| WORK TO COMPLETE |
Each line below is to be copied exactly as it appears.

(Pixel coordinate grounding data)
====================
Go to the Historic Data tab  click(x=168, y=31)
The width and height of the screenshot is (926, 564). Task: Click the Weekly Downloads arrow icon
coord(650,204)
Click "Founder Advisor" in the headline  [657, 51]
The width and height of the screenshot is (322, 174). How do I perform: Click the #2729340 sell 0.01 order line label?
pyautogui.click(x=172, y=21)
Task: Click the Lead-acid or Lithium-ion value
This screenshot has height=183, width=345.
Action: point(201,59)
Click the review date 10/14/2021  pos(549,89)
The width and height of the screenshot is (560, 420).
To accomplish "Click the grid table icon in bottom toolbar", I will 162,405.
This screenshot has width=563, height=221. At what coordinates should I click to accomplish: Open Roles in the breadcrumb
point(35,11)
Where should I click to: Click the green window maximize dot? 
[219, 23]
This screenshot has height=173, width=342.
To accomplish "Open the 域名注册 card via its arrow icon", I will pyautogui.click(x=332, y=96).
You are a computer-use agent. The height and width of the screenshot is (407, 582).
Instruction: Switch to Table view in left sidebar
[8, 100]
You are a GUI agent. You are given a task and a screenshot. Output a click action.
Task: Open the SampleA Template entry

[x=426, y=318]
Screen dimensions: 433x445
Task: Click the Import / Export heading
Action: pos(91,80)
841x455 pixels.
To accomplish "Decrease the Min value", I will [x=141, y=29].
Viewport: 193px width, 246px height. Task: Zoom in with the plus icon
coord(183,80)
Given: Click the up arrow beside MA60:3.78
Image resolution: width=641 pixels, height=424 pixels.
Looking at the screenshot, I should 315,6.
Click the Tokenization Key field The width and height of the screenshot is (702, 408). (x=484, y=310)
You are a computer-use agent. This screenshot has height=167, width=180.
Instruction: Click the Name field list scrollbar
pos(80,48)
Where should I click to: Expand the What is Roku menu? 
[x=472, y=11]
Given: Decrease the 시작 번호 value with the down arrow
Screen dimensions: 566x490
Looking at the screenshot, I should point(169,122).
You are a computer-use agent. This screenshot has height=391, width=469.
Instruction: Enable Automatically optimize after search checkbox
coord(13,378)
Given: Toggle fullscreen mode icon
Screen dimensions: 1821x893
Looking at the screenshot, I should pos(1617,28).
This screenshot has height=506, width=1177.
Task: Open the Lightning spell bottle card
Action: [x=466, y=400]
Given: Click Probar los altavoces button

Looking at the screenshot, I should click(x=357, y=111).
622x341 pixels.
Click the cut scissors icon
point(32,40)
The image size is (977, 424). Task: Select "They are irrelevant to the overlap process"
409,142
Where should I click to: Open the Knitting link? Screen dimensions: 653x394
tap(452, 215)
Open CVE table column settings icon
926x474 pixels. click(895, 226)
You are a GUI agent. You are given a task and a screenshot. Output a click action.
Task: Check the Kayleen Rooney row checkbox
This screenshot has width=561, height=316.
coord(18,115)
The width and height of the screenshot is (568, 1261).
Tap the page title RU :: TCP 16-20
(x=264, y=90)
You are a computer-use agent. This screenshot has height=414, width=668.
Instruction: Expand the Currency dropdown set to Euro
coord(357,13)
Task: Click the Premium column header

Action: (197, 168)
====================
| ANSWER SECTION |
Go to the Historic Data tab  click(x=168, y=31)
The width and height of the screenshot is (926, 564). Task: Click the Weekly Downloads arrow icon
coord(650,204)
Click "Founder Advisor" in the headline  [657, 51]
The width and height of the screenshot is (322, 174). How do I perform: Click the #2729340 sell 0.01 order line label?
pyautogui.click(x=172, y=21)
Task: Click the Lead-acid or Lithium-ion value
This screenshot has height=183, width=345.
Action: point(201,59)
Click the review date 10/14/2021  pos(549,89)
The width and height of the screenshot is (560, 420).
To accomplish "Click the grid table icon in bottom toolbar", I will 162,405.
This screenshot has width=563, height=221. At what coordinates should I click to accomplish: Open Roles in the breadcrumb
point(35,11)
Where should I click to: Click the green window maximize dot? 
[219, 23]
This screenshot has height=173, width=342.
To accomplish "Open the 域名注册 card via its arrow icon", I will pyautogui.click(x=332, y=96).
You are a computer-use agent. The height and width of the screenshot is (407, 582).
Instruction: Switch to Table view in left sidebar
[8, 100]
You are a GUI agent. You are given a task and a screenshot. Output a click action.
Task: Open the SampleA Template entry

[x=426, y=318]
Screen dimensions: 433x445
Task: Click the Import / Export heading
Action: pos(91,80)
841x455 pixels.
To accomplish "Decrease the Min value", I will [x=141, y=29].
Viewport: 193px width, 246px height. Task: Zoom in with the plus icon
coord(183,80)
Given: Click the up arrow beside MA60:3.78
Image resolution: width=641 pixels, height=424 pixels.
Looking at the screenshot, I should 315,6.
Click the Tokenization Key field The width and height of the screenshot is (702, 408). (x=484, y=310)
You are a computer-use agent. This screenshot has height=167, width=180.
Instruction: Click the Name field list scrollbar
pos(80,48)
Where should I click to: Expand the What is Roku menu? 
[x=472, y=11]
Given: Decrease the 시작 번호 value with the down arrow
Screen dimensions: 566x490
Looking at the screenshot, I should point(169,122).
You are a computer-use agent. This screenshot has height=391, width=469.
Instruction: Enable Automatically optimize after search checkbox
coord(13,378)
Given: Toggle fullscreen mode icon
Screen dimensions: 1821x893
Looking at the screenshot, I should pos(1617,28).
This screenshot has height=506, width=1177.
Task: Open the Lightning spell bottle card
Action: [x=466, y=400]
Given: Click Probar los altavoces button

Looking at the screenshot, I should click(x=357, y=111).
622x341 pixels.
Click the cut scissors icon
point(32,40)
The image size is (977, 424). Task: Select "They are irrelevant to the overlap process"
409,142
Where should I click to: Open the Knitting link? Screen dimensions: 653x394
tap(452, 215)
Open CVE table column settings icon
926x474 pixels. click(895, 226)
You are a GUI agent. You are given a task and a screenshot. Output a click action.
Task: Check the Kayleen Rooney row checkbox
This screenshot has width=561, height=316.
coord(18,115)
The width and height of the screenshot is (568, 1261).
Tap the page title RU :: TCP 16-20
(x=264, y=90)
You are a computer-use agent. This screenshot has height=414, width=668.
Instruction: Expand the Currency dropdown set to Euro
coord(357,13)
Task: Click the Premium column header

Action: (197, 168)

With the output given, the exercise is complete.